Par: Driss TAHI
El Jadida peut se targuer d’être la ville des mille et un cafés. À chaque coin de rue, tout local à la façade éclatante de lumière semble voué à cette même vocation. Le café y règne en maître, omniprésent, presque incontournable. Aujourd’hui, il est plus aisé d’y trouver une table et une tasse fumante que de dénicher un kiosque à journaux ou une papeterie. La raison en est simple : les cafés disposent d’une clientèle fidèle, nourrie surtout par la passion du football. Dans ces conditions, ouvrir un café apparaît comme un investissement rapidement rentable, d’autant que son exploitation n’exige du tenancier ni diplôme particulier ni formation spécialisée.
Ainsi, les cafés poussent comme des champignons, en toute saison. Ils s’alignent parfois épaule contre épaule, colonisant aussi bien les artères animées que les nouveaux quartiers encore inachevés. La facilité avec laquelle on obtient une autorisation d’ouverture encourage cette prolifération : il suffit d’un capital et d’un local, et l’aventure commence. N’importe quelle adresse de la ville peut se transformer en vitrine de café, contribuant à ce paysage urbain saturé de terrasses et d’enseignes.
Ces établissements sont devenus des lieux prisés pour les rendez-vous galants et les rencontres d’affaires. Pour certains habitués, se montrer dans un café dit « huppé » relève d’un rituel social, presque d’un signe distinctif. Pourtant, rares sont ceux qui réservent un espace aux manifestations artistiques ou culturelles, laissant peu de place à une véritable animation intellectuelle.

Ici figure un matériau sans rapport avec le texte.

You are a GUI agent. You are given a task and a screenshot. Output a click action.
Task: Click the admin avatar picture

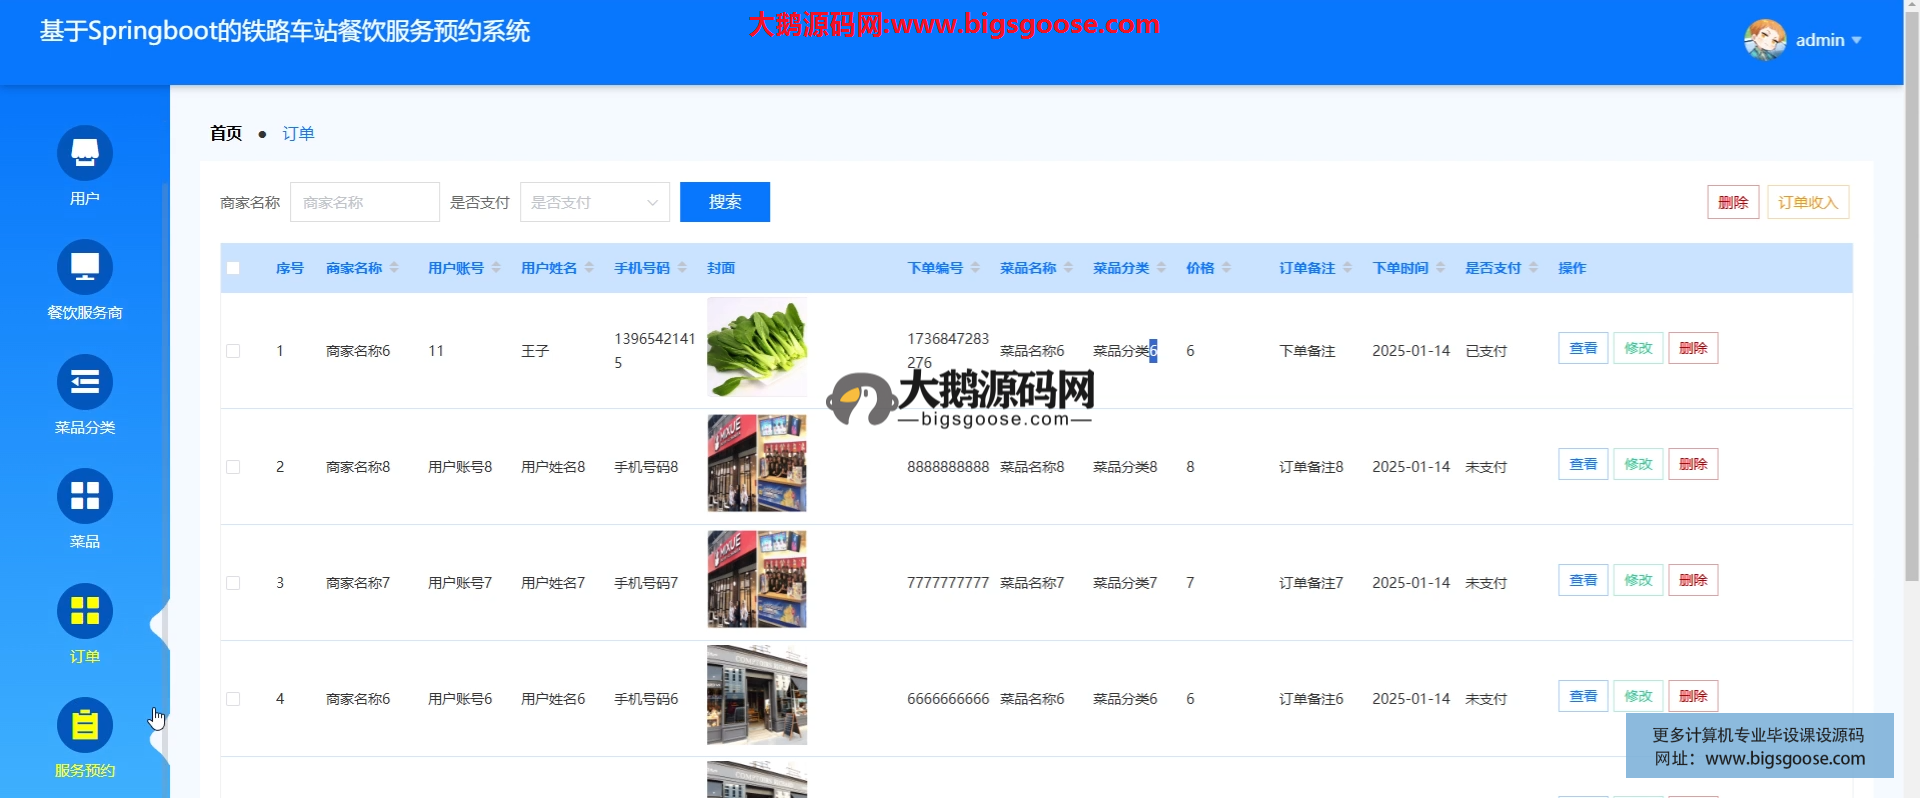coord(1764,40)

De plus en plus reconnaissables à leurs devantures chargées de marbre et d’acier inoxydable étincelant, à leur design souvent extravagant et à leurs enseignes lumineuses — parfois excessives et de goût discutable —, ces cafés avancent leurs terrasses comme des digues qui grignotent le trottoir. Cette emprise sur l’espace public altère l’harmonie du paysage urbain et porte atteinte aux droits du piéton, en particulier lorsqu’il est âgé, malade ou handicapé.
Les noms qu’ils arborent témoignent eux aussi d’une influence largement importée. L’Italie semble inspirer la majorité d’entre eux : « Venezia », « Milan », « Roma ». Inscrits parfois uniquement en français ou en latin, et non sans fautes, ces noms jurent avec le contexte local et heurtent la sensibilité des lettrés jdidis. Certains choix, tels que « Les Aristocrates », « Les Artistes », « Hollywood » ou « Mekka », accentuent encore ce décalage entre l’enseigne affichée et la réalité sociale de la clientèle.

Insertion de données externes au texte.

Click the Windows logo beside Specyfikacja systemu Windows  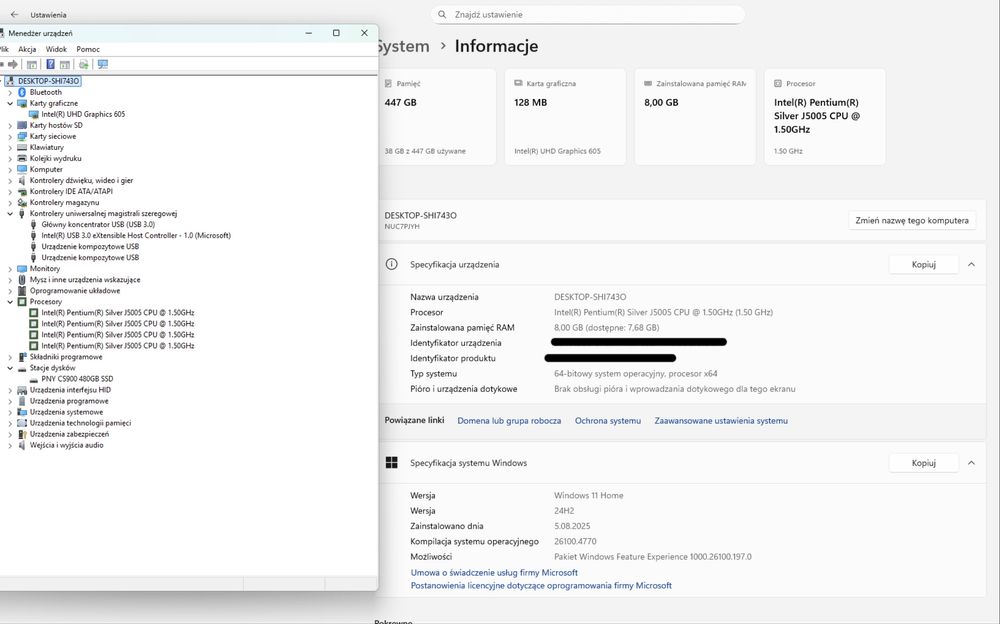click(391, 463)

Quant à l’équipement, flambant neuf à l’ouverture, il se démode rapidement. La concurrence, vive et incessante, pousse chaque nouveau venu à redoubler d’éclat pour éclipser ses prédécesseurs. Dans cette course à la modernité, les cafés vieillissent vite. Le service, lui, demeure souvent en retrait : uniforme d’un établissement à l’autre, il révèle le manque de professionnalisme d’un personnel peu formé aux exigences de l’hôtellerie et de la restauration.